Allow workers to personalize their workspaces and create a comfortable work environment.
To motivate your employees and keep them engaged, you should allow them to personalize their workspaces and create a comfortable work environment. This can be done by giving them freedom in decorating the space with things that inspire them or making them feel good about coming to work every day.
For example, if an employee has a favorite painting hanging on the wall, he or she could request it be added as soon as possible. If there are no paintings available at all, consider purchasing some prints that fit into your company image (for example abstract art).
By allowing this type of flexibility in your workplace design decisions, you’ll encourage creativity while keeping workers from getting bored with their tasks week after week.
This is the most important thing you can do to retain and motivate your employees, but it’s by no means a magic bullet. If you want to attract top talent, pay well; if you want to retain them, pay even more; and if you want them to stay on board for years at a time—and get away from other companies where they’ve been unhappy—pay even more still!

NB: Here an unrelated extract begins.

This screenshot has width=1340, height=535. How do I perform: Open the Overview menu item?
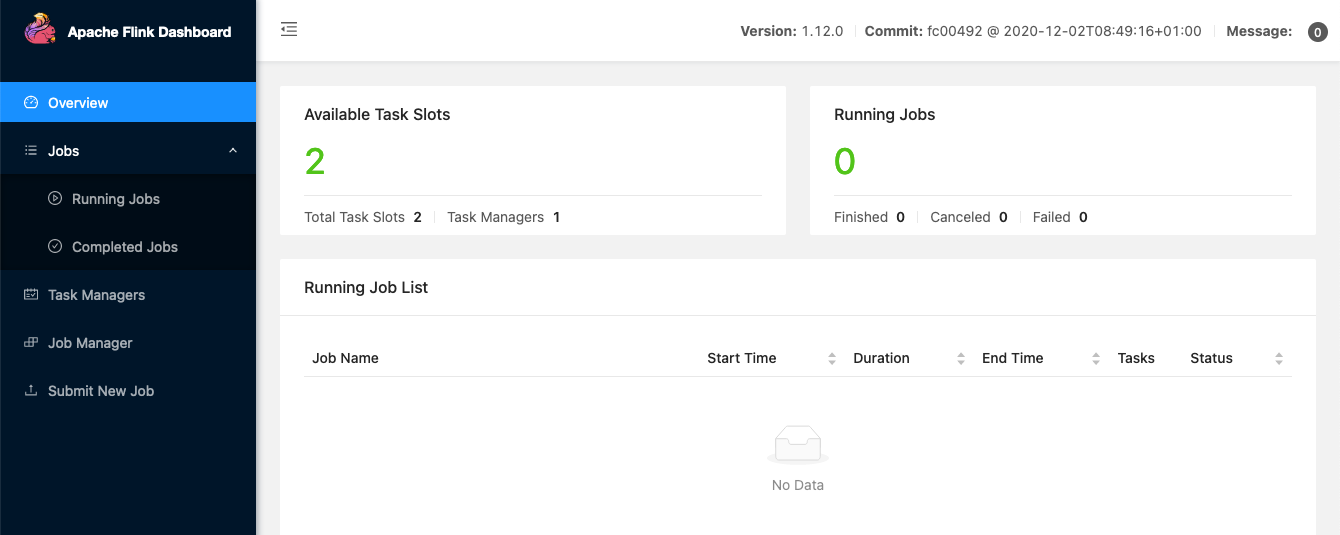pos(78,102)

Offer bonuses for outstanding performance
- Offer bonuses for outstanding performance, but avoid offering perks just for showing up.
- Perks can be expensive and may not be cost-effective.
Give employees adequate time off for vacations, sick days, and family leave
Your employees may have a right to take a vacation or sick days, but they also need to feel valued and appreciated. To motivate your employees, you should consider giving them adequate time off for vacations, sick days and family leave as legislators permit in your state or country.
To calculate the number of vacation days you should give your employees, first determine how many working hours per year (or months) your company operates with its full-time staff.
Then, multiply this number by two, to determine the number of days you should give your employees off per year. For example, if your company operates with a full-time staff of 50 working hours per week (200 hours/month) and 52 weeks per year (1,104 hours), then it should give its employees 104 vacation days each year.
These tips can successfully motivate your employees and retain them
Employees are also more likely to stay engaged when they know they’re part of a team or community at work. It’s important for leaders in any organization—whether it’s a small business or large corporation—to make sure everyone knows how much each member contributes towards achieving the overall mission of the company.
It may take some time for employees’ roles within your organization to change from being self-contained units working independently towards one united body; however, once this shift happens (and hopefully before too long), there should be no doubt about who matters most: Everyone else!
It’s important to remember that the right attitude is crucial, too. If you approach retention in a negative way—as a burden or as something to be avoided at all costs—then your employees will feel like they have no choice but to leave. However, if you approach it as an opportunity for growth and advancement, then those same employees will be more likely to stay with your company long-term.